Journal: Computer Science and Application
ISSN 2161-8801

Volume: 01;
Issue: 03;
Start page: 108;
Date: 2011;
Original page

Keywords: 社会网络 | 信任度 | 个性化推荐 | 最近邻居 | Social Network | Trust | Personalized Recommendation | The Nearest Neighbor

ABSTRACT
基于最近邻的协同过滤算法是个性化推荐中应用的最为成功的算法,然而在普通网络中,用户身份兴趣等信息缺乏可靠性,导致该算法推荐不够精确。社会网络是彼此拥有足够的感情后建立起来的一种人际关系网络,它的出现为广大用户提供了一个相对安全的绿色交流通道。本文针对社会网络中个性化推荐系统存在的问题,提出了一种在社会网络下基于信任度的最近邻居集合算法的优化,该算法通过分析社会网络中用户的信任度给出个性化推荐。实验表明,该算法在社会网络中的应用提高了个性化推荐的准确度,增加了用户的满意程度。Cooperative Filtering algorithm is one of the most successful technologies in the application of personalized recommendation system. However, the users’ identities and interests are very complicated in the normal network, which results in the inaccuracy of the recommendation. However, the appearance of social network provides users with a relatively green and safe communication platform.
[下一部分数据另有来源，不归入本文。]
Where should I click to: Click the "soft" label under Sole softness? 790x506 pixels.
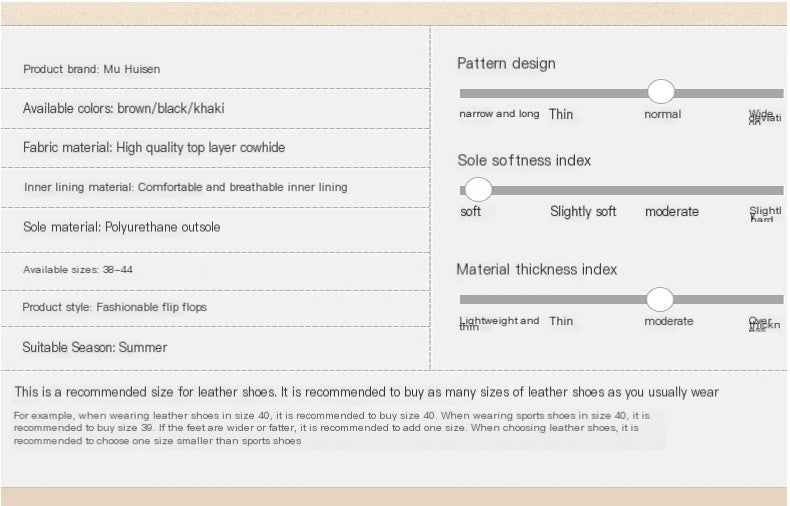pos(471,211)
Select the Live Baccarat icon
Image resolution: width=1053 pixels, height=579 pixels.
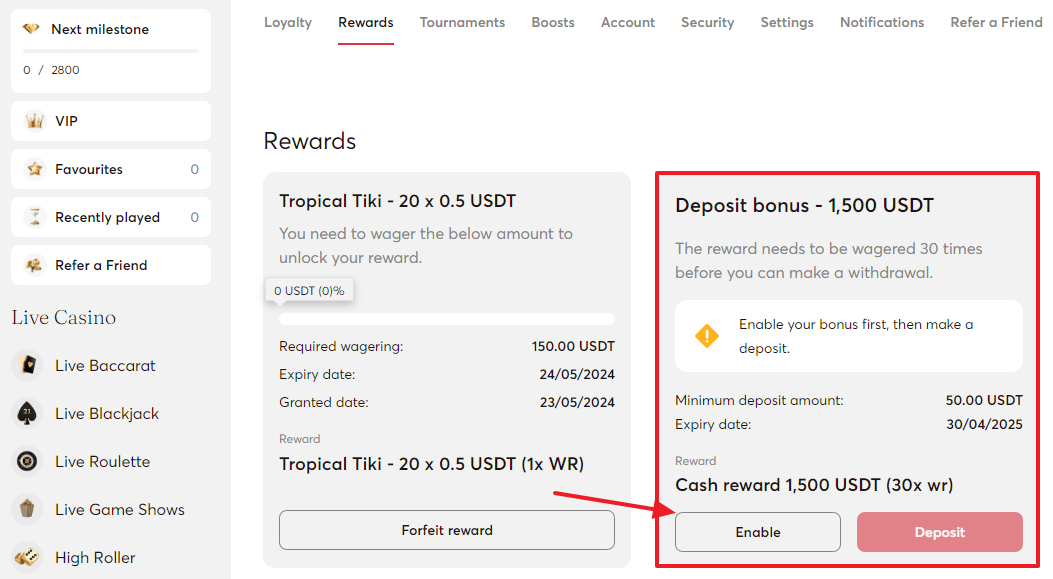tap(27, 365)
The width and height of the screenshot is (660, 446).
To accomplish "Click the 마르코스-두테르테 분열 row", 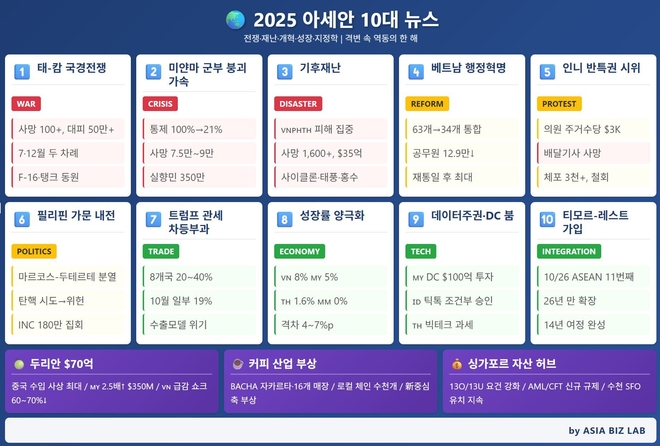I will [67, 276].
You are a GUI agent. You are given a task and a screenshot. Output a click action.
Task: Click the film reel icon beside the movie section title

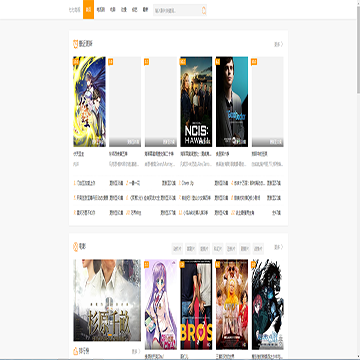(76, 247)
This paper in terms of the problems in the personalized recommendation system of social network comes up with the trust-based nearest neighbor algorithm which optimizes the traditional NN algorithm and provides recommendation by analyzing trust between the social network users. The experimental results show that the modified algorithm greatly improves the recommendation accuracy and raises the users’ degree of satisfaction.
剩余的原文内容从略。